▶ _ASSIGNED TASK_: Decide whether each statement agrees with the profile of Connor Drake below, giving yes or no and quoting the words of the profile that settle it: (a) He earned his Masters in Public Administration from the University of North Carolina; (b) his current work studies models of care for managing type II diabetes; (c) before coming to Duke, he did economic research at the North Carolina Department of Commerce.

(PAGE TEXT begins)

Connor Drake, MPA is a Program Project Leader at the Center for Research on Personalized Health Care. His research experiences include evaluating innovations in primary care, investigating group-based models of care, and implementing evidence based interventions into clinical and community settings. Prior to arriving at Duke he worked on quality improvement projects and implementation of meaningful use of the electronic health record at UNC Health Care, economic research and policy analysis at the North Carolina Department of Commerce, and served as a Legislative Aid to Congressman David Price during the national health care reform debate. He received his Masters in Public Administration from North Carolina State University, with a focus in Health Policy and Management through inter institutional studies at the University of North Carolina Gillings School of Public Health. He is interested in strategies to engage patients to in their health and health care to enable disease prevention and health promotion. His current work investigates the effectiveness of patient centered and integrative models of care to manage type II diabetes and other common chronic conditions.

(PAGE TEXT ends)
(DATASET EXTRACT begins)

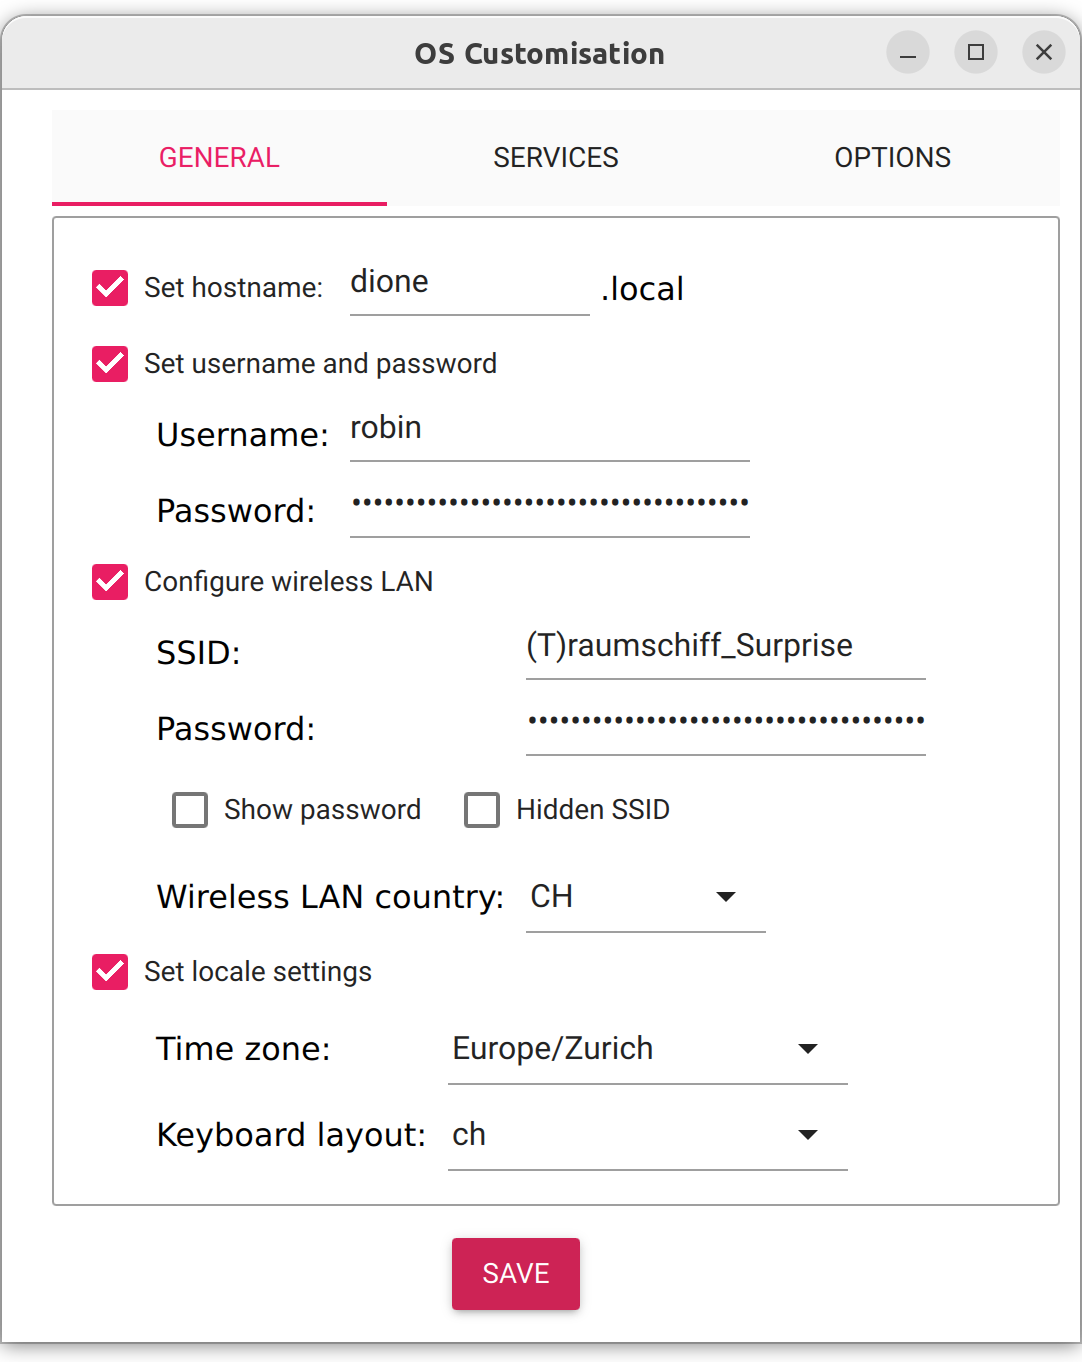Switch to the Services tab
1082x1362 pixels.
coord(556,158)
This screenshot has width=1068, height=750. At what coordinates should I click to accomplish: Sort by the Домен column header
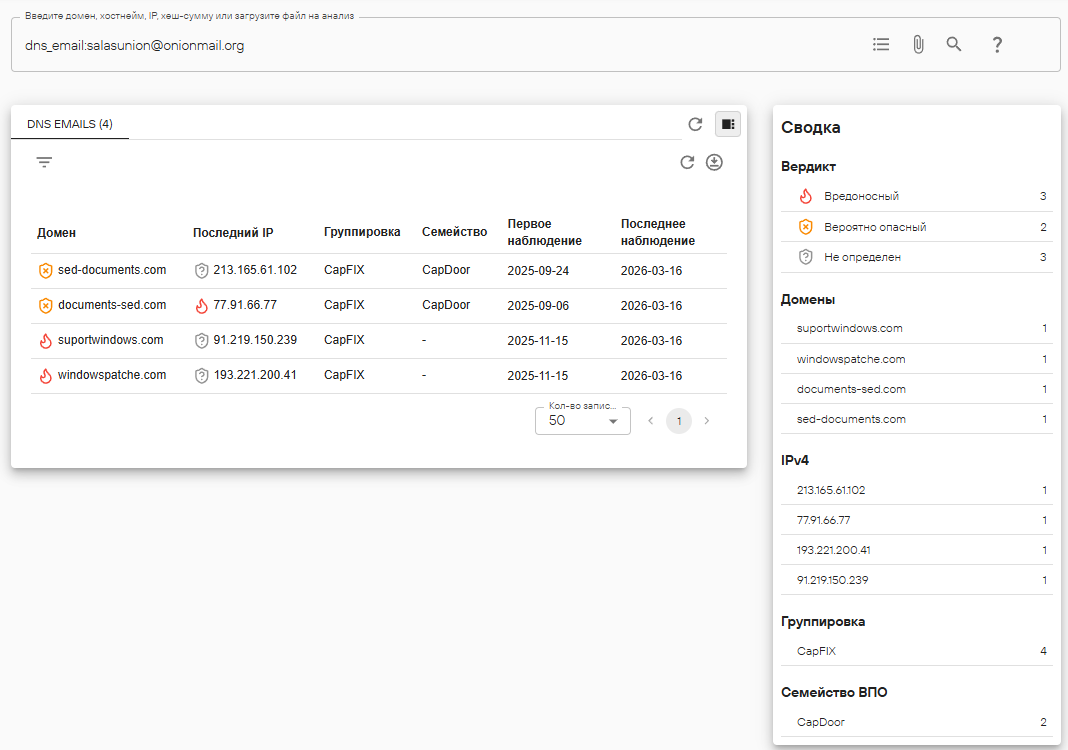coord(56,232)
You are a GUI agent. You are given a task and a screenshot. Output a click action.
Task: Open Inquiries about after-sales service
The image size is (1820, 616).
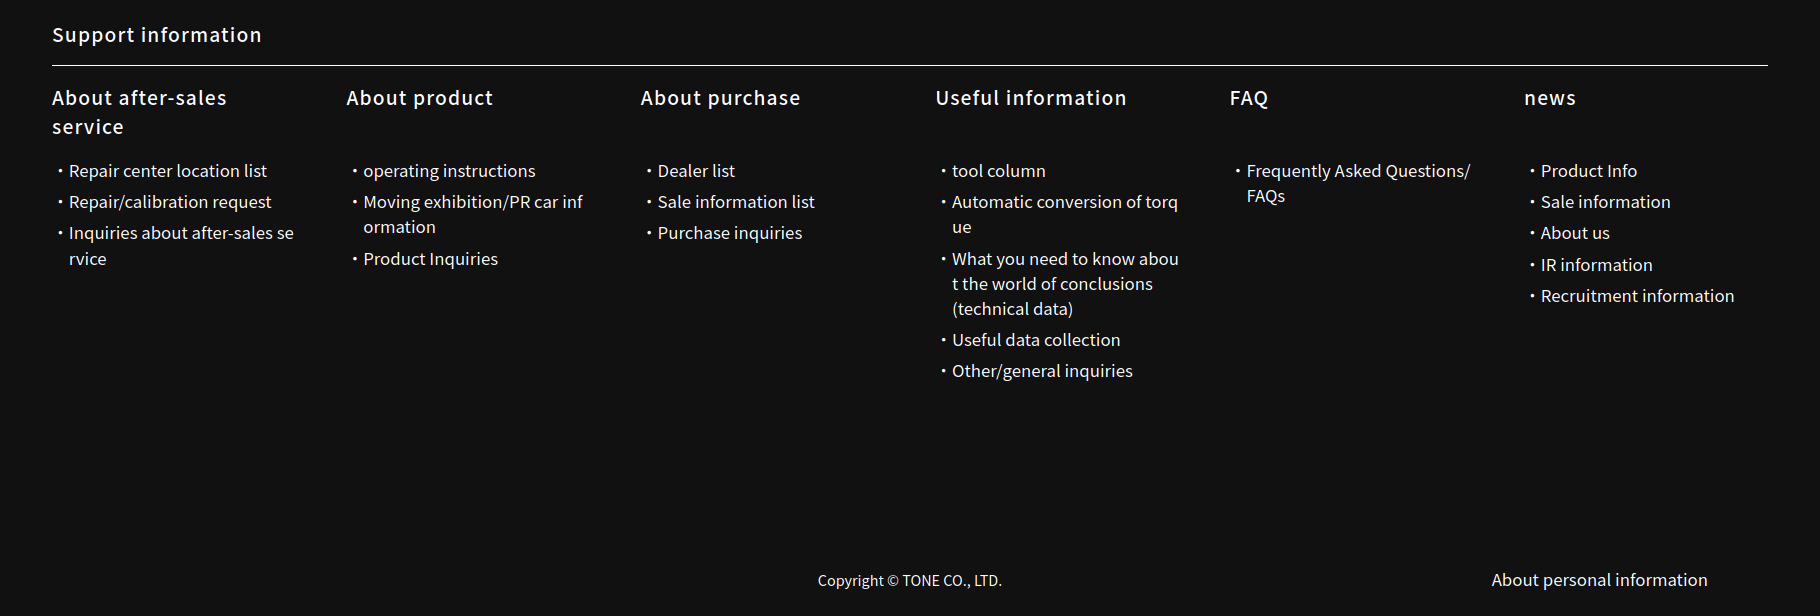coord(180,234)
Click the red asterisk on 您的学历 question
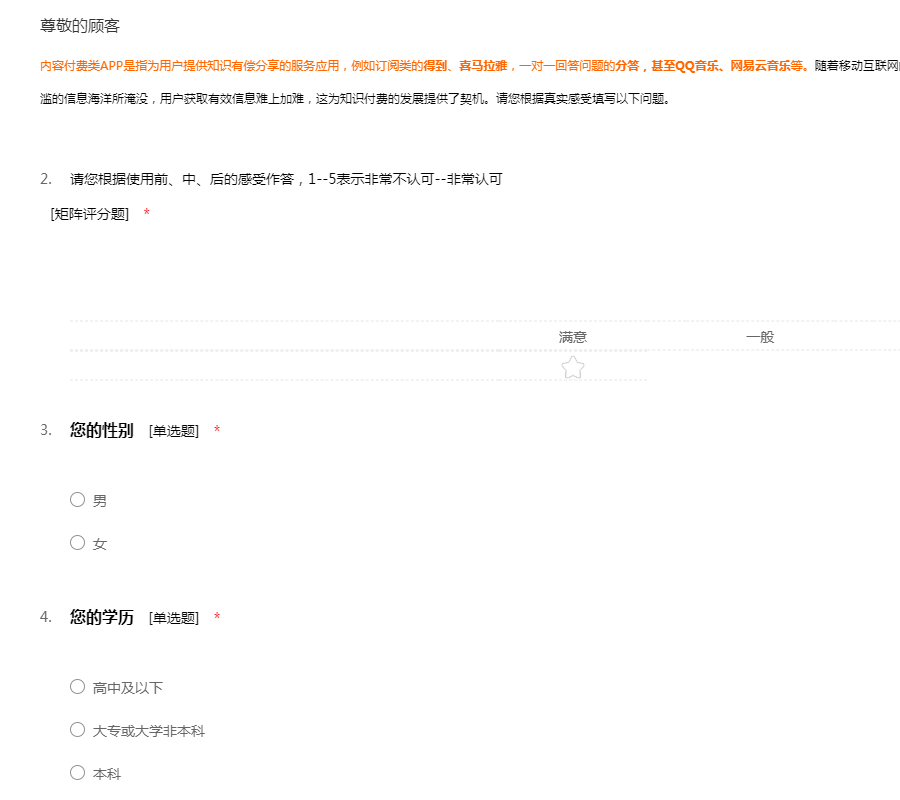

(DATASET EXTRACT ends)

▶ _RESULT OF THE TASK_:
(a) No: "He received his Masters in Public Administration from North Carolina State University"
(b) Yes: "His current work investigates the effectiveness of patient centered and integrative models of care to manage type II diabetes"
(c) Yes: "economic research and policy analysis at the North Carolina Department of Commerce"